What is Third Party Auto Insurance?
Third party insurance coverage may sound complicated, but it’s actually the most commonly required form of car insurance in the United States.
Third party car insurance, also known as liability coverage, is pretty simple to understand once you know what the “third party” part stands for.
When you speak about yourself, you are said to speak “in the first person.”Likewise. in car insurance, the person or organization purchasing car insurance coverage is the first party. The insurance company you buy insurance from is the second party.
So where does the third party part come in? Well, if you are liable in an accident, you might hurt another person or their property, and that’s the third party in this situation.

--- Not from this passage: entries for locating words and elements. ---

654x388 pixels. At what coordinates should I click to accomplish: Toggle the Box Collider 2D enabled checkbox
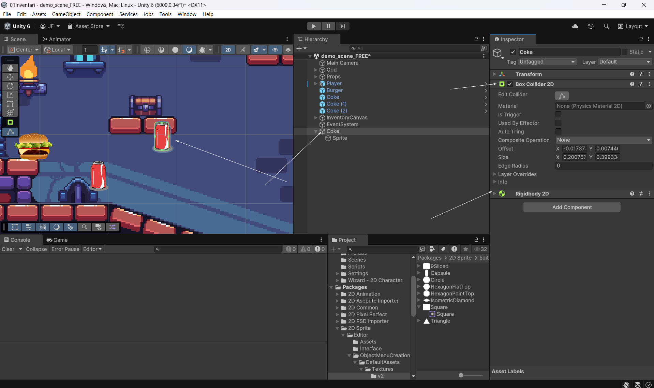(x=510, y=84)
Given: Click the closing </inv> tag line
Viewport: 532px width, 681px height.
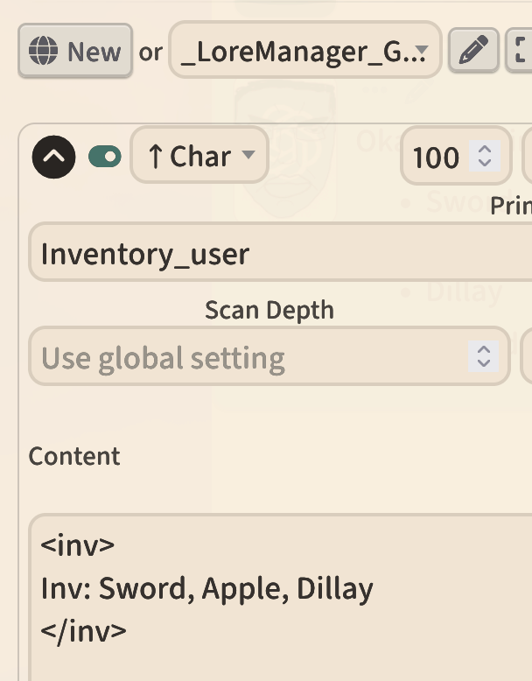Looking at the screenshot, I should (84, 630).

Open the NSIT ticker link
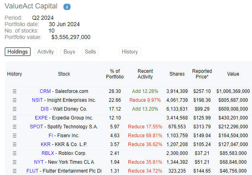[37, 100]
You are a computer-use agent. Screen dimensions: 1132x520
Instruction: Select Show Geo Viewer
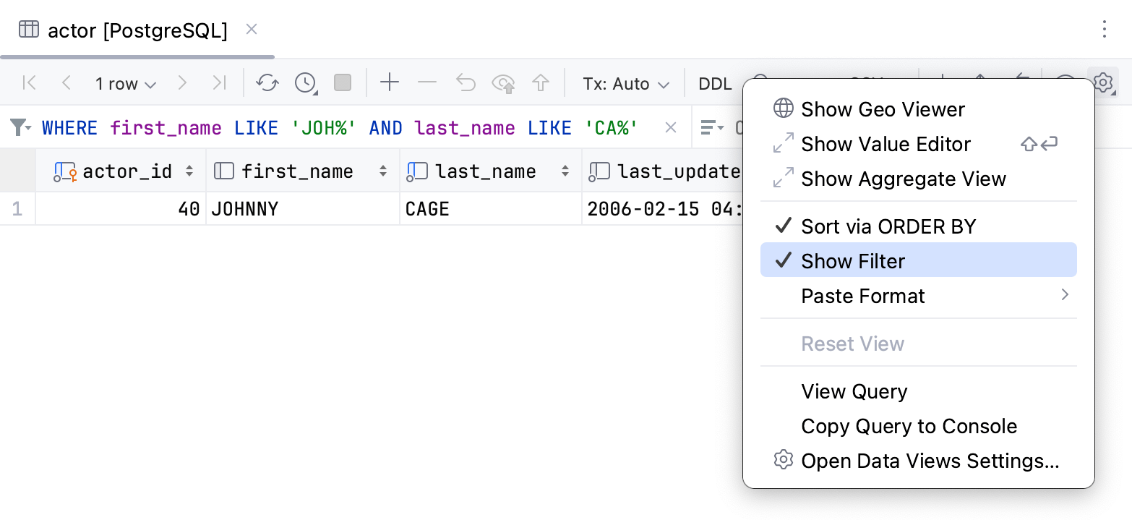pyautogui.click(x=883, y=108)
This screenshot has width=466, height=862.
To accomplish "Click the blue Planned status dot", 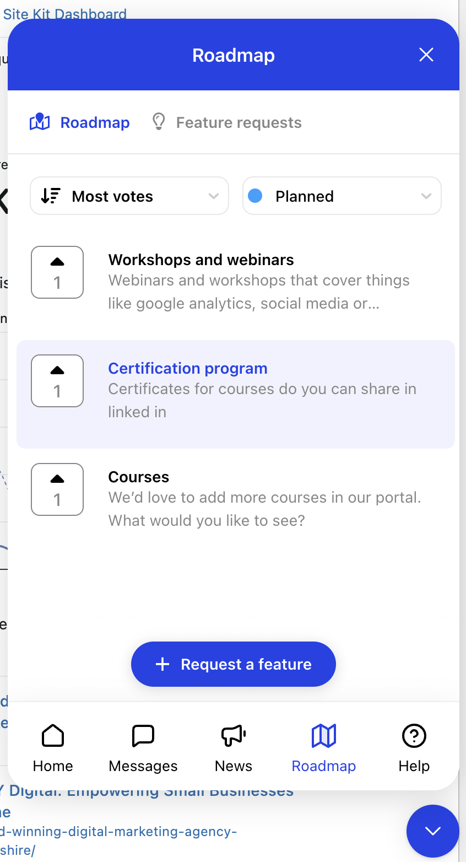I will pyautogui.click(x=255, y=196).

There are two main types of third party coverage, and they cover both other people and their property. Property Damage Liability (PDL) insurance covers stuff, and Bodily Injury Liability (BIL) covers people. PDL covers things like replacing or repairing another person’s car, home, or even land (such as if you accidentally knock a telephone pole down into someone’s yard and professionals need to haul it away). BIL coverage will provide for medical bills, funeral expenses, legal costs, and even lost wages.
Do I Need Third Party Coverage?
In most states, the answer is yes. In states that do not require minimum coverage, you’ll likely need to self-insure and provide evidence to the state that you would be able to pay for damages in the event of an accident.
But really, why risk a fortune that you could be forced to spend if you are unlucky enough to cause a serious accident?
Third Party Coverage Claims
The claims process for third-party coverage depends on whether you caused or were the victim of an accident.
If you caused the accident, be sure to file a police report and document as much information as possible about the accident. Be sure to also get a photo of the driver’s license and insurance card of the other party. The other party will be responsible for filing a claim against your car insurance. Your bill may go up depending on the severity of the accident and whether or not you have accident forgiveness.
If you are the one making the third-party claim, you would better hope the other party has insurance – otherwise, you may have to sue them for damages. If you are in an accident that is someone else’s fault, you still need to be sure and swap car insurance information with the other person and get their contact info. If they have car insurance, you will need to file a claim with their insurance company.
In order to file a claim, the claims rep will ask you for the at-fault driver’s information (name and policy number), contact info for any of the passengers, an accident report from the police, and detailed information about any medical issues or repairs on your vehicle that you’ve already paid for. Photos will come in handy here, too.
If you live in a no-fault state, you may have to use your own coverage for medical bills, but you will still file a property damage claim with the other party’s insurance.
What Third Party Coverage Does Not Include
Any damage to you, your passengers, or your property won’t be covered by BIL or PDL insurance. To cover yourself, you will need first party coverage. There are several types of first-party coverage. To protect your vehicle, you will need comprehensive and/or collision coverage. Collision coverage provides for your own vehicle in the event of an accident, and comprehensive coverage protects against the other stuff: Theft, or damage, or a weather event. To protect yourself, you will need personal injury protection (PIP), which pays medical bills in the event of an accident, and uninsured motorist coverage, which covers your bills if a driver without car insurance causes an accident.
Most states don’t require first-party insurance coverage, but it is always a good idea in order to protect yourself and your investments.